REPORT: IN NEARLY 90 PERCENT OF PARISHES, HEAD START, CHILD CARE, PRE-K WORKING TOGETHER ON ENROLLMENT

Oct 07, 2015

Only 15 Percent Implement Fully Coordinated Outreach and Enrollment System

BATON ROUGE, La. – The Louisiana Department of Education today announced more Early Childhood Care and Education Network communities have improved on working together to coordinate child care enrollment. According to a second annual self-assessment survey, nearly 90 percent of network communities – consisting of parishes, Head Start providers, child care facilities, and pre-kindergarten programs – are working together on advertising opportunities to parents, receiving parent applications, and assigning families to centers. Still, while more communities are joining efforts, only 15 percent of parish networks have completely coordinated their enrollment to create a unified process for parents to apply. A report on survey results highlights the second annual self-assessment of networks as required by Bulletin 140. This coordination is part of the state’s implementation of the landmark Act 3 of 2012, which seeks to unify the state’s fragmented system of early childhood care and education.

“We are on the right track in Louisiana to improving access to quality child care for all children in the state, but there is still much work to be done,” said State Superintendent John White. "By network participants working together to simplify the enrollment process for families, we’ll ensure more children are served and as a result enter kindergarten ready to succeed.”

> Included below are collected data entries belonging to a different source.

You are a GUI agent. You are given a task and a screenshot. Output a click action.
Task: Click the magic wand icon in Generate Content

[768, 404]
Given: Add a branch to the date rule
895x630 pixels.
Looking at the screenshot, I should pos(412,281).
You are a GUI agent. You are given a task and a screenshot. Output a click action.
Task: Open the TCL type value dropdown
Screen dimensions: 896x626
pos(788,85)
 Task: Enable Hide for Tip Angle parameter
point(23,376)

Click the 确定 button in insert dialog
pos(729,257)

Per Act 717 of the 2014 Legislative Session, child care centers, Head Start providers, and Pre-K programs must coordinate enrollment services by working together in four ways.

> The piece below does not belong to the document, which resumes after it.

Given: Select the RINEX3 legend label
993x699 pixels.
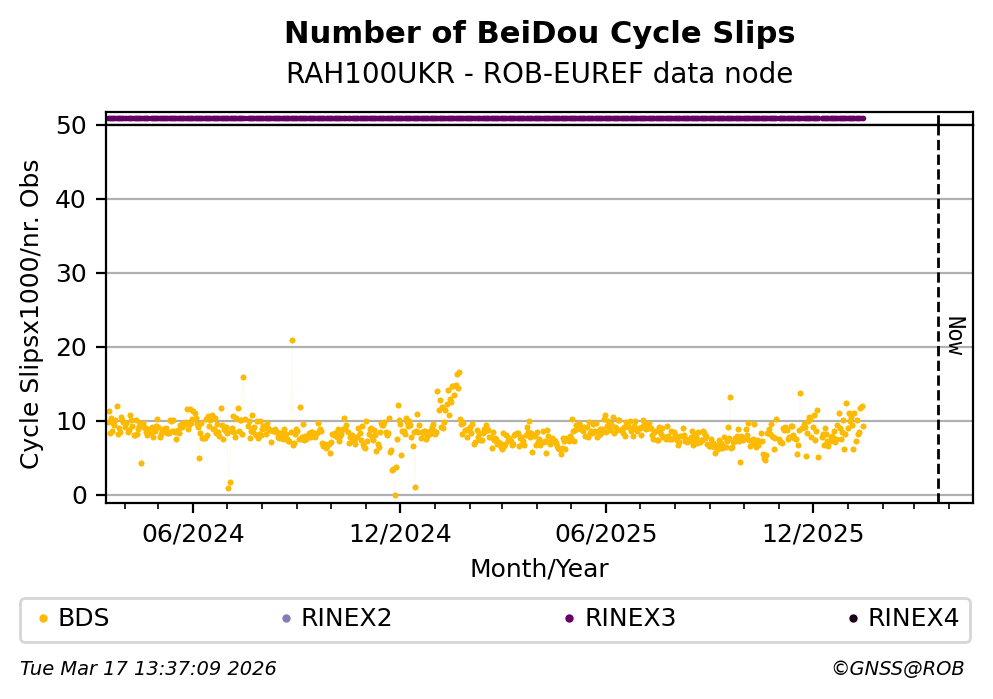Looking at the screenshot, I should (630, 618).
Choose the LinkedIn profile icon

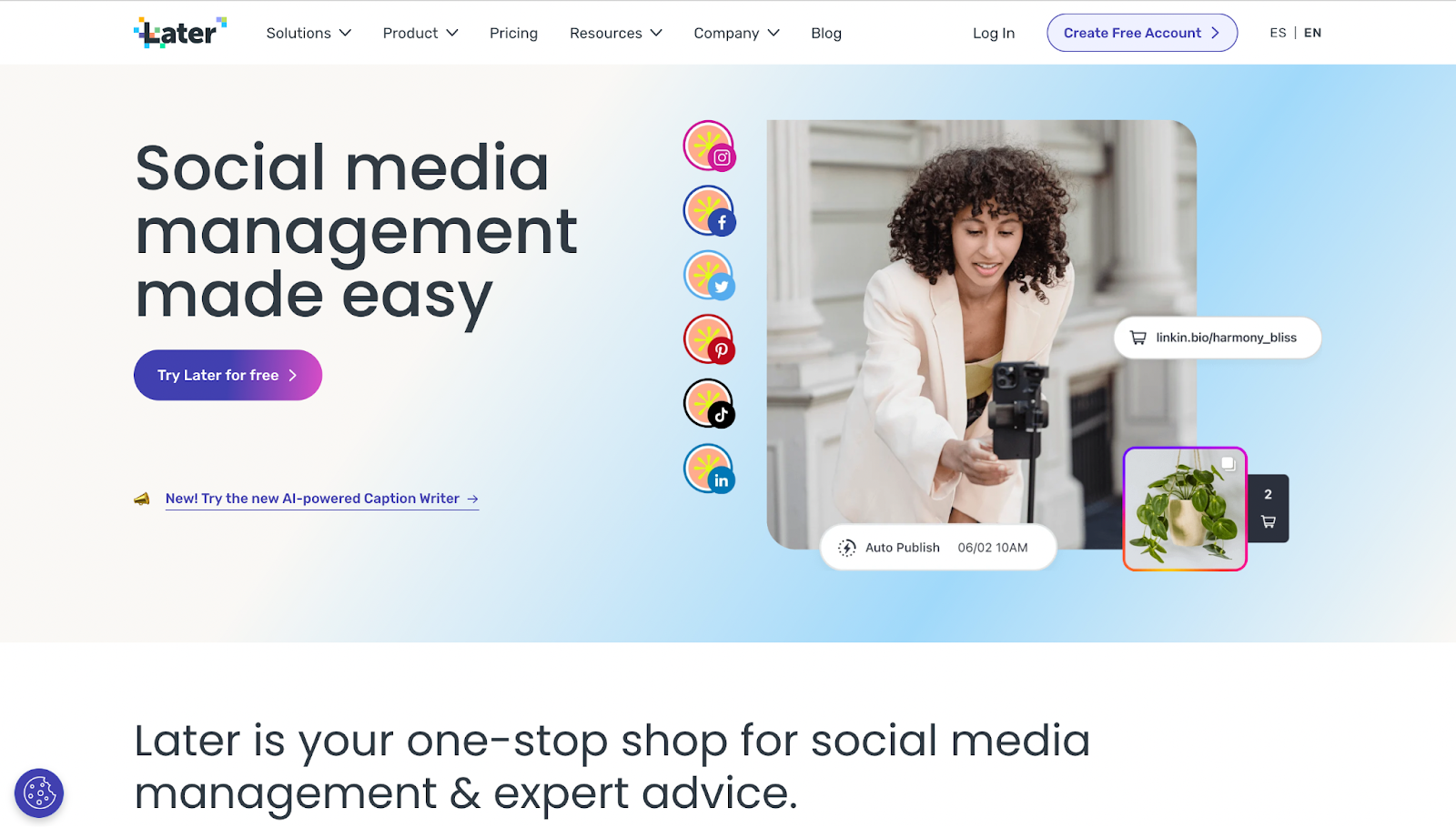coord(709,469)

  • Coordinated Information Campaign: Inform families about the availability of publicly-funded early childhood care and education programs serving children birth to four-years-old.

  • Coordinated Eligibility Determination: Ensures families are referred to another available, publicly-funded provider should they be ineligible or unable to access their primary choice due to availability.

  • Coordinated Application: Collect family preferences regarding enrollment choices for publicly-funded early childhood care and education programs.

  • Matching Based on Preference: Enroll at-risk children based upon a family’s preferred list of publicly-funded providers.


Coordination across each area is at different levels statewide, but more than half the state’s network communities are at least partially working together across the four areas, an improvement over last year when only a fraction of the communities were working together. Additionally, the number of communities improving from achieving none of the three areas (information campaigns, applications, and matching) to partially working coordination has increased.

Bulletin 140 continues the work of Act 717 requiring pilots from cohorts 1 and 2 to implement all four components during the 2015-2016 school year for use in the enrollment process for the 2016-2017 school year. Cohort 3 pilots are required to implement three of the four areas during the 2015-2016 school year – coordinated information campaign, coordinated eligibility determination and coordinated application – for use in enrollment for the 2016-2017 school year, and implement matching based on preference by 2016-2017 for 2017-2018 enrollment.

Communities Achieve Full Coordination

To date, just 10 Community Networks, or 15 percent, have developed a complete enrollment system. Five cohort 2 pilots achieved this in their first year including Allen, Jefferson Davis, Morehouse, Sabine, and Winn Parishes. The five cohort 1 pilots include Ascension, Cameron, Jackson, Ouachita, and West Baton Rouge Parishes. The result of their efforts is that families had a much easier time understanding the enrollment process and applying to programs.

“In Sabine, we know that none of our programs can serve all of our children – coordinated enrollment supports our community to serve more children,” said Melyssa Snelling, Sabine Parish Community Network. “We collaborated as a network to create a single unified application for preschool, Head Start, and child care, and work closely across providers to refer families on the waiting list to the available seats at our child care. By coordinating enrollment, families are now better informed about all of the options in Sabine parish, and more children are able to access seats.”

“As an educator, this process has allowed me to network with other early childhood entities to align practices and support for all early childhood centers,” said Crystal Washington, Morehouse Parish Community Network. “As a parent, it has magnified the importance of providing equitable access to high-quality centers for all children regardless of background.”

“As a federally-funded program, our goal is to maintain Head Start mandates and adhere to the requirements of the state and both were accomplished,” said Sandra Stewart, Morehouse Community Improvement Organization Head Start.

What to Expect:

During the upcoming year, every community will work together to further develop their enrollment system, using their self-assessment as a baseline to determine focus areas. Cohorts 1 and 2 will submit enrollment plans in November 2015. Cohort 3 will continue to receive state support and technical guidance before submitting enrollment plans in January 2016.